En français évidemment le mot est vulgaire, comme tous ceux qui appartiennent à cette famille. On le trouve au féminin comme au masculin, avec comme c’est fréquent peut-être un soupçon de dédain en plus quand il s’agit d’une femme. Et on connaît le mot, un peu précieux et très macho de Paul Valéry, qui distinguait trois catégories de femmes (déjà pour établir des catégories, il faut se mettre légèrement au-dessus du lot) : les emmerdantes, les emmerdeuses et les emmerderesses. C’était pour faire un mot, et le machisme à son époque était une idéologie exclusive…

Si l’emmerdeur, ou l’emmerdeuse, est le gêneur, celui qui vous importune, qui vous embête, qui vous ennuie, le fâcheux comme on disait à l’époque de Molière, celui qui vous emmerde, on voit que le sens n’est pas si fort que cela. C’est celui qui nous fait chier, pour reprendre l’image inverse, elle aussi vulgaire, mais elle aussi très courante, et pas très ancienne : il n’y a que depuis la fin des années 60 que l’expression et usuelle.

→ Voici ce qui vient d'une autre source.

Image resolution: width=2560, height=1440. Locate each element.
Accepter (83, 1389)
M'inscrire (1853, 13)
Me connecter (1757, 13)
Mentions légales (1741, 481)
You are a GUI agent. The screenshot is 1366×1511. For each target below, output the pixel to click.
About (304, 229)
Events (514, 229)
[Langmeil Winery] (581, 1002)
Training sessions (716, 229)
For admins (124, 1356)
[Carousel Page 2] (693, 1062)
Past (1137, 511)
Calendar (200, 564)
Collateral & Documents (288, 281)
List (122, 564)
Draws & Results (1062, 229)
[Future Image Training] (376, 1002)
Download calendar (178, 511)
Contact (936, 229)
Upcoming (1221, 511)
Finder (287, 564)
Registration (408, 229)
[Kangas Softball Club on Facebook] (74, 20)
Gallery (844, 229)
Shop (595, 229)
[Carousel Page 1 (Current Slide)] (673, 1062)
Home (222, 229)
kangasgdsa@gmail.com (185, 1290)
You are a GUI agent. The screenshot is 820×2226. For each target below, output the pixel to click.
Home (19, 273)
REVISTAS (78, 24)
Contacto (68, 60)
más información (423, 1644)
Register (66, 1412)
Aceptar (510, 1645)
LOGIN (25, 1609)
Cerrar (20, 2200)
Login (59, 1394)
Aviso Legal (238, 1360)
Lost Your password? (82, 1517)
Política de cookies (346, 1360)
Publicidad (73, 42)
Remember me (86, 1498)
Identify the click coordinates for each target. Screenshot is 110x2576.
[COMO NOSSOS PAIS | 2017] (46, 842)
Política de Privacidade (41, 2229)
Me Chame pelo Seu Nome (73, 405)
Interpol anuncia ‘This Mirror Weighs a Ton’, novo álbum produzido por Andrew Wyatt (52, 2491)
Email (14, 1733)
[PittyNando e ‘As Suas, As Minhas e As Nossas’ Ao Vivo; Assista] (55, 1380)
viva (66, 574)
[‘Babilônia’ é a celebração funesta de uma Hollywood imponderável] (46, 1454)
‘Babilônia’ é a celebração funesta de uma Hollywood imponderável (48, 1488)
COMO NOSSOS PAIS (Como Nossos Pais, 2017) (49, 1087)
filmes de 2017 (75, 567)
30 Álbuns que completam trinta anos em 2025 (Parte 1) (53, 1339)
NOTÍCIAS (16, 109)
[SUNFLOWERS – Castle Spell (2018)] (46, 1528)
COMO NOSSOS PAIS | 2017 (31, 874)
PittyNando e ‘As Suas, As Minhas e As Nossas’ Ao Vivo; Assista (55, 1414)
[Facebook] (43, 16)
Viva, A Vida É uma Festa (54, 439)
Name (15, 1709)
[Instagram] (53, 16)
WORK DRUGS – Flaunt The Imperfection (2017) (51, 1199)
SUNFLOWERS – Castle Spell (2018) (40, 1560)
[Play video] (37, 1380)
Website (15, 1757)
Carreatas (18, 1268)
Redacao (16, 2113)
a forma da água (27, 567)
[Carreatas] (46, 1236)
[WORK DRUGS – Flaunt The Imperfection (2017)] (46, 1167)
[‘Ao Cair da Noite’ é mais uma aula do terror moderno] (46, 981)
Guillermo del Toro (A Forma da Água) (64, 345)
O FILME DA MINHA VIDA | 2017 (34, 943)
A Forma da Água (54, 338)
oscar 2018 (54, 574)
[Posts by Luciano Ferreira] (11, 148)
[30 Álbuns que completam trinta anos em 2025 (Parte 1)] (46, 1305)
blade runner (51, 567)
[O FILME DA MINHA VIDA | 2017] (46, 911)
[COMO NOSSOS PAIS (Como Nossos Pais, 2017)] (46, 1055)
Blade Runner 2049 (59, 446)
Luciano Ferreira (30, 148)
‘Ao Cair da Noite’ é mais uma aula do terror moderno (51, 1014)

Les autres mots de la famille ont à peu près le même niveau de langage : assez vulgaire, mais plus familier que vulgaire : le genre d’expressions qu’on entendra entre égaux, dans une situation officieuse évidemment : on n’entendra pas ça dans un discours. Mais autour du verre qui le suit… pourquoi pas !

Et ces autres mots ont des sens un peu différents : merder par exemple veut simplement dire rater, échouer. Pas toujours complètement d’ailleurs : je crois que j’ai un peu merdé à mon examen ! Je n’ai pas très bien réussi. Quant à l’interjection « Merde ! », elle est bien sûr très fréquente, avec des sens très différents : la contrariété – le premier auquel on pense –, mais aussi l’indignation, le refus, ou même la surprise et l’admiration !

Avertissement ! 
Ce texte est le document préparatoire à la chronique Les Mots de l’Actualité. Les contraintes de l’antenne et la durée précise de la chronique rendent indispensable un aménagement qui explique les différences entre les versions écrite et orale.